Methods: Kidney transplant recipients (May 2008 – 2014) who received a treatment for an acute AMR episode occurring in the first year posttransplantation (post-Tx) were included from the Swiss Transplant Cohort (STCS). The main objectives were to describe the treatment used and to analyze the outcomes in term of efficacy (serum creatinine at 3 months post-acute AMR) and safety (incidence of infectious complications within 6 months post-acute AMR).
Results: Overall, 64/1669 (3.8%) patients were treated for an acute AMR occurring in the first year post-Tx (74 episodes in total). In addition to corticosteroid boluses, the most common treatment modalities used were Plasma exchange or pheresis (55.4%) and IVIG (39.2%) followed by rituximab (25.7%) and antithymocytes globulins (23.0%), and finally eculizumab (4.1%) and bortezomid (4.1%). Most acute AMR were managed with bitherapy (43.2% of episodes), mostly corticosteroids and plasmapheresis, but as much as 5 therapies were used in combination in few patients (n=4). At 3 months post-rejection, the treatments used were overall effective with a full recovery of allograft function in 67.6% of the cases. In patients with de novo DSA (n=7), this proportion reached 85.7% compared to 56.0% in patients with preformed DSA (n=50) (not significant). The graft loss at 1-year was 9.2% (6/65), the majority related to ongoing rejection. At 12 months post-Tx, 33.3% of the patients cleared all DSA (11/33). In patients with de novo DSA (n=7), the clearance reached 71.4%, compared to 23.8% in patients with preformed DSA (n=21) (p=0.02). The treatments of acute AMR were followed by at least one infectious complication in the following 6 months in 63.6% of cases. The overall incidence of viral infections was 71.2% (47/66), with 13.6% of CMV diseases and 7.6% of BK viremia. The bacterial and fungal infectious complications reached 43.9% and 7.6% respectively.
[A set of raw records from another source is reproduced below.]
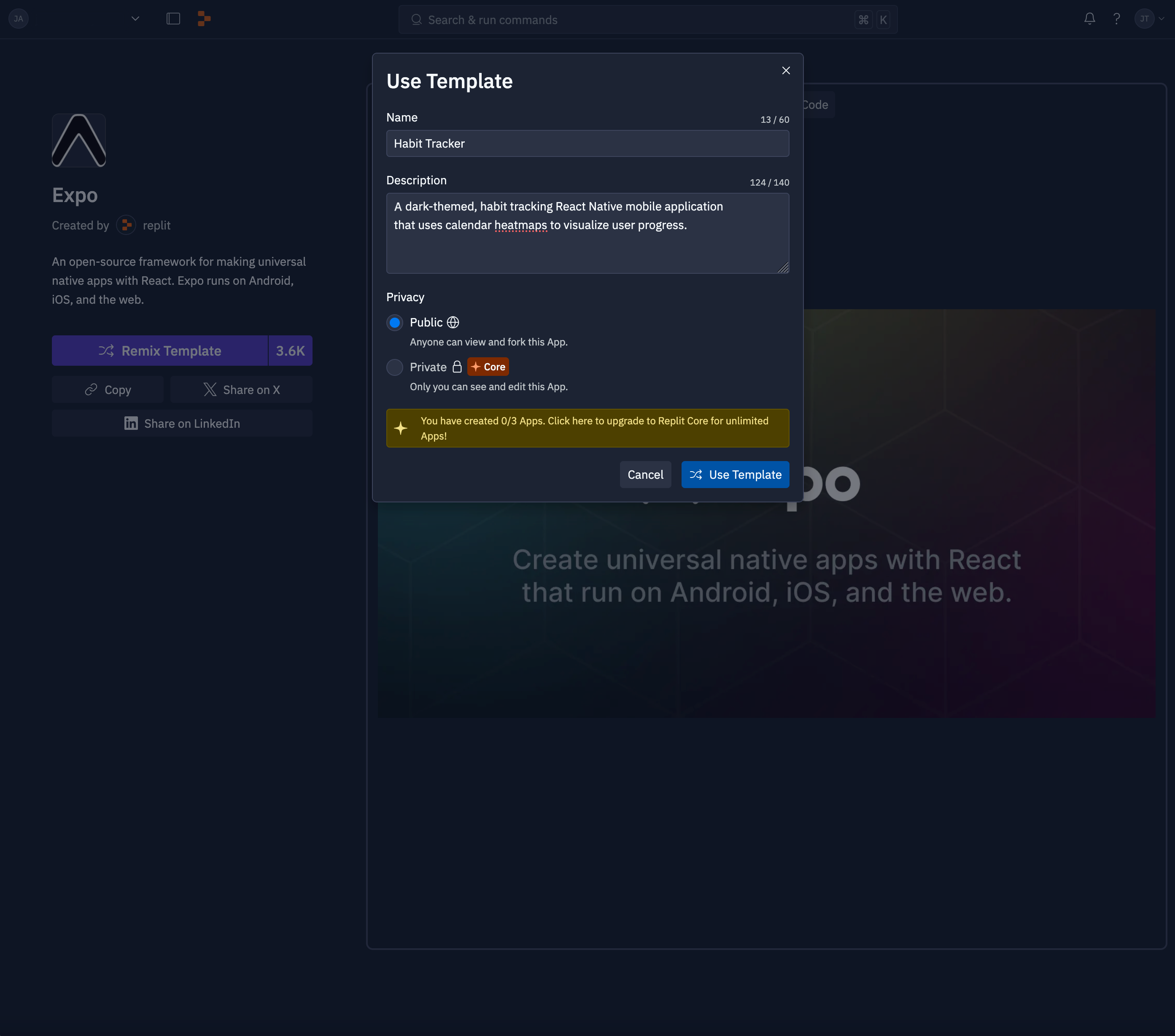This screenshot has width=1175, height=1036.
Task: Focus the Search & run commands box
Action: coord(632,20)
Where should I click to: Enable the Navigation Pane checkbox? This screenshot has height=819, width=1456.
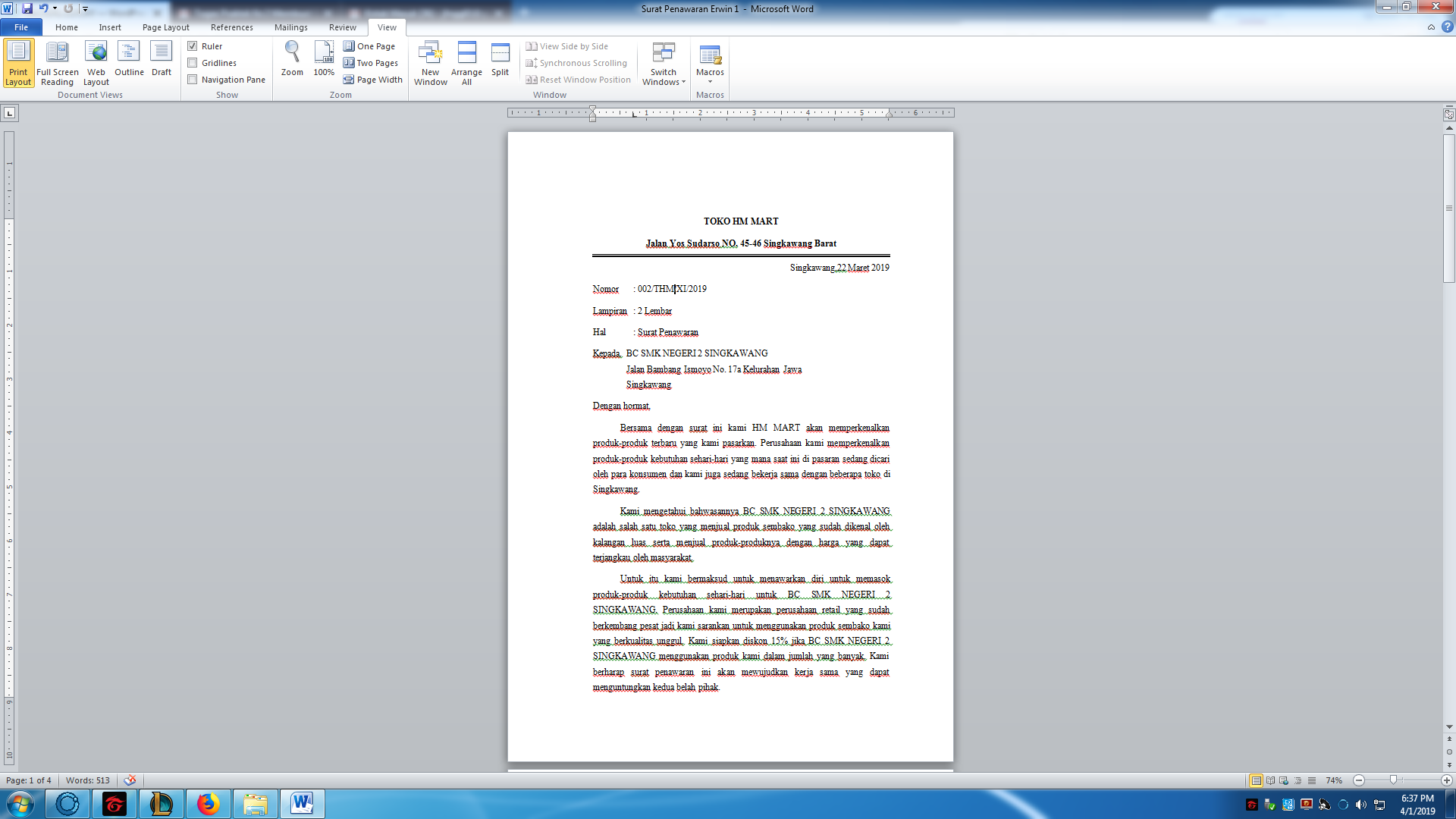coord(193,80)
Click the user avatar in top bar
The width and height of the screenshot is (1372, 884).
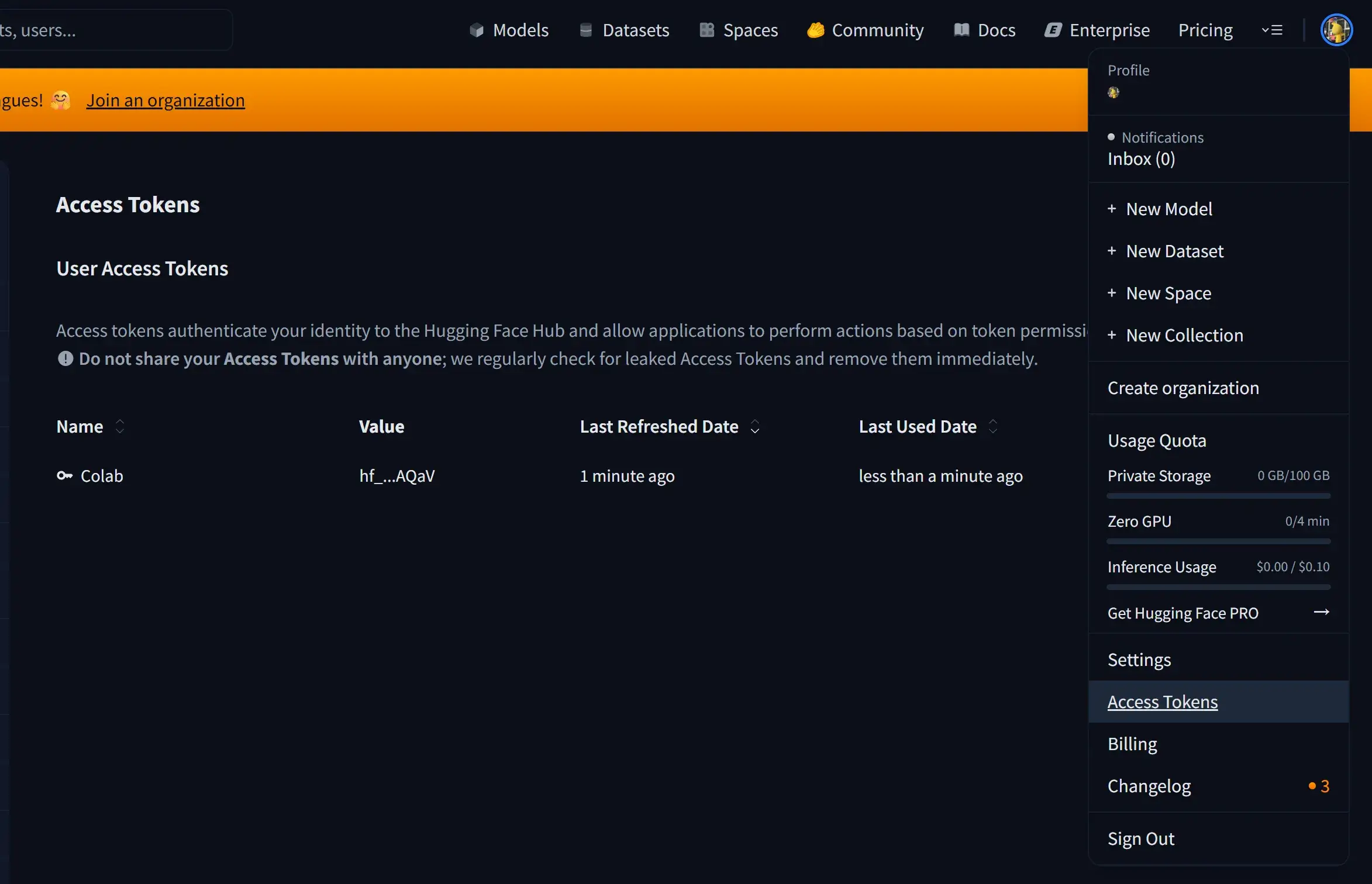click(x=1336, y=30)
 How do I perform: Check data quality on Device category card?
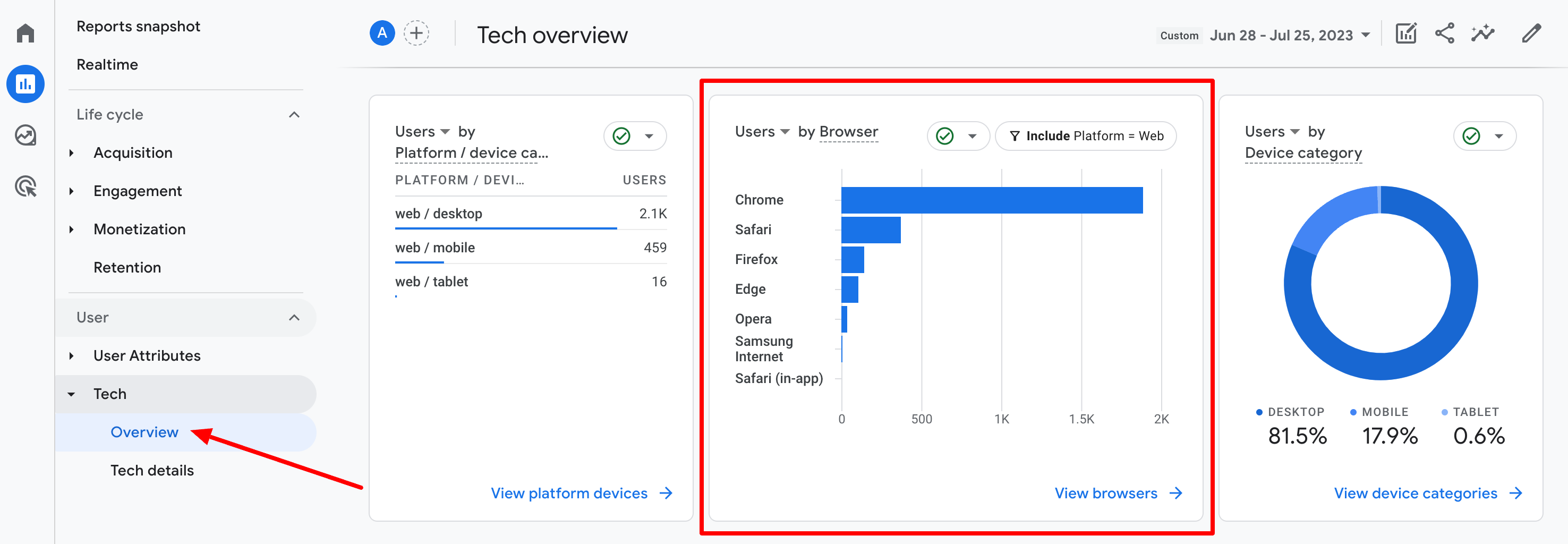(1470, 137)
At 1-year, patient survival was 93.7%. Two patients died due to severe infectious complications (3.1%).
Conclusions: In this multicenter national cohort study, we found a wide variety of therapeutic strategies used to treat acute AMR, supporting the need for more controlled trials in the management of acute AMR. Despite this heterogeneity in the treatments used, the graft survival at 1-year reached 91%, with an overall good response to therapy at 3 months. However, infectious complications were common, including severe infections rarely leading to patient loss.